More information is also available at: http://www.redzone.com/technology/solo
SewerSerpent is a geophysical tool used to detect leakages in sewer pipes. It comprises an extra-low voltage scan head and detector which can be pushed down the length of a sewer pipe filled with water.
Description of trial
East Gippsland Water and Western Water trialled the SewerSerpent tool to determine how effective it is at detecting sewer pipe leakages in field conditions, and if it can be used to detect leaking pipes that are infiltrating or exfiltrating. The trials were also used to evaluate its performance in comparison to other leak detection techniques and devices.
The trial results indicate that the technology can accurately detect pipeline defects, as these were physically verified on site. It is recommended that the SewerSerpent be considered for adoption by the industry as a standard business tool, as it is capable of detecting sewer leakages and can be used to complement CCTV footage.
More information can be found at https://www.uvstrenchless.com.au/products/sewerserpent
Satellite leak detection
This trial involved the use of satellite technology which was originally developed to find water on other planets. Because drinking water has a particular spectral signature, the system can use geological, meteorological and hydrological factors to locate leaks underground. This is done using a L band radar system at 1.3 GH.
Description of trial
The first trial commenced in late 2015, which yielded a leak detection accuracy of 18%. A second trial was conducted in late 2016 involving Western Water, Yarra Valley Water, City West Water and Lower Murray Water, which yielded a leak detection accuracy of 27%. Although the Utilis satellite technology successfully identified a number of leaks across both regional and metropolitan areas, and the second trial produced better results, the tool still performed below expectations and is not recommended as a business as usual tool for the Victorian Water Industry.
The IWN is currently conducting an international market sweep for any advancements in this type of technology.

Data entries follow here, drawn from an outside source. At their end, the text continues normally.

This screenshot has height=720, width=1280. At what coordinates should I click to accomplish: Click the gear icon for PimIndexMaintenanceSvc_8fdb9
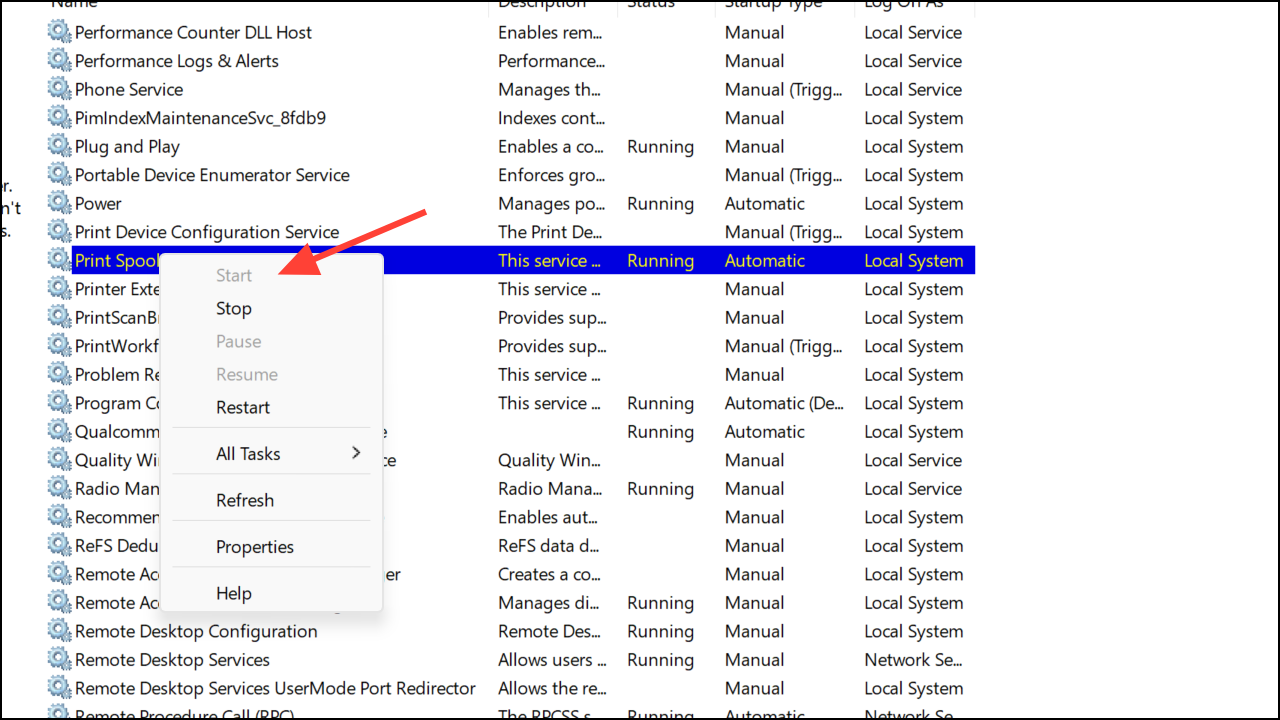coord(60,118)
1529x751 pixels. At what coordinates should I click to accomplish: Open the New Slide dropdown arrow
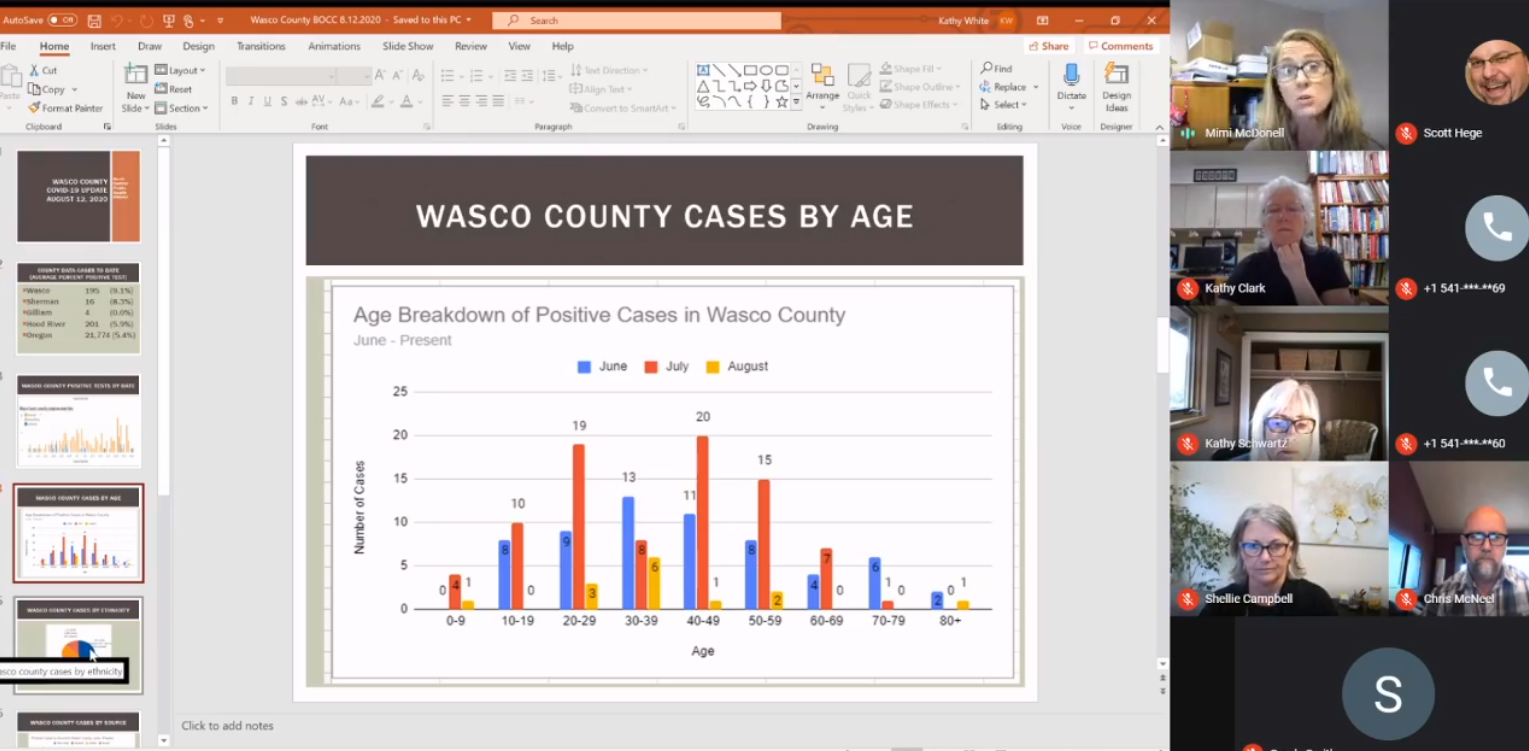(146, 108)
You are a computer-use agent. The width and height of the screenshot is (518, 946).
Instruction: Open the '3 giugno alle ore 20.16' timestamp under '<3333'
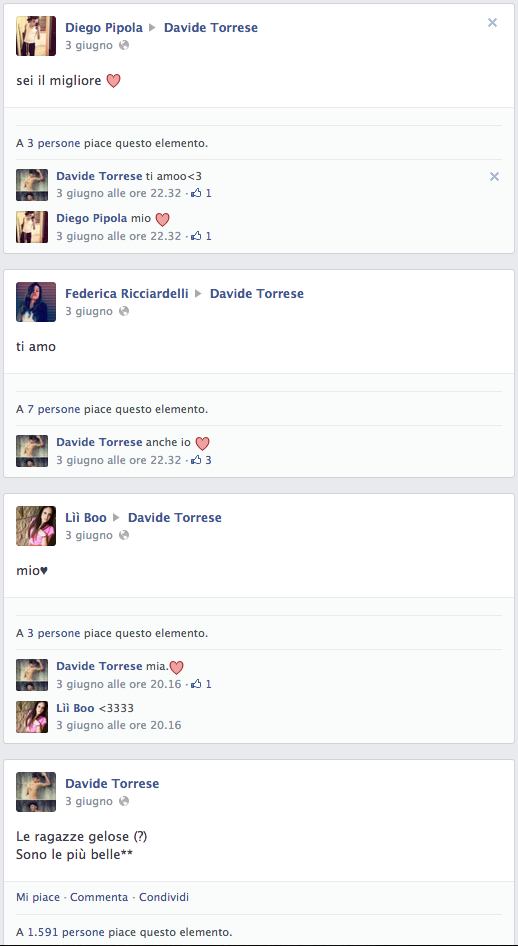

IWN and the Water Industry Operators Association of Australia (WIOA) Network Operator Development Program
IWN is committed to the development of Network Operators within the Victorian water industry, which is why we contribute to the WIOA Network Operator Development Program. The program aims to identify, mentor and develop future leaders in the Network Operations field, and involves various workshops, field days, technical sessions and conferences. As part of the program, IWN shares their trial results and various learnings with the program’s participants to increase their knowledge of current and emerging technologies, and to provide them with innovative and customer-conscious ways of doing business.